How does the planner differ from codegen?

Codegen records your clicks into a frozen script with no notion of intent or maintenance. The planner instead explores your running app through the MCP browser, reasons about what a user sees, and writes a readable Markdown test plan describing scenarios and expected outcomes. The plan is implementation-light and reviewable by non-coders, and it stays stable even when the underlying markup changes.

Do Playwright test agents replace QA engineers?

No. The agents shift QA engineers from typing tests to reviewing them. Every step produces an artifact a human approves: the planner's Markdown plan, the generator's code, and the healer's diff. Engineers still decide what to cover, judge whether a healer flag is a real regression, and own the conventions encoded in the configuration files. The work moves up the value chain rather than disappearing.

How do I set up Playwright agents with Claude Code?

Install the latest Playwright, then run the init command with the Claude loop selected. This scaffolds an AGENTS.md conventions file, registers the Playwright MCP server, and adds a seed spec for authentication. You then customize the seed spec with your login flow and edit AGENTS.md with your locator and structure rules. From there you invoke the planner on a feature, review, and generate.

What Playwright version do I need for test agents?

You need a recent Playwright release from the 1.59 era or newer, since the agentic workflow and the init-agents command shipped in that generation. Keep both the @playwright/test package and the @playwright/mcp server on their latest versions, because the agents rely on current MCP tooling to read the accessibility tree and verify locators against the live browser.

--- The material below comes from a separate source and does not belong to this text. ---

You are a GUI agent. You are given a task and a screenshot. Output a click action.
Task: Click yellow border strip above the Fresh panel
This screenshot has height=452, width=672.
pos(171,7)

Can I use test agents with Cursor or Copilot instead of Claude?

Yes. The init command emits the correct configuration format for each loop using the loop flag, so Cursor gets mdc rules, Copilot gets instruction files, and VS Code gets its native agent config. Because the plans, specs, and heal diffs are plain files committed to your repository, the workflow is portable and a team can mix tools without lock-in.

How do test agents keep tests from being flaky?

The generator grounds every locator in the live accessibility tree and verifies it resolves to exactly one element before committing it, which eliminates ambiguous-selector flakiness. The conventions file forbids hard waits in favor of web-first assertions that auto-retry. When tests still drift due to app changes, the healer re-runs against the real app and repairs the locator, confirming green before proposing a reviewable diff.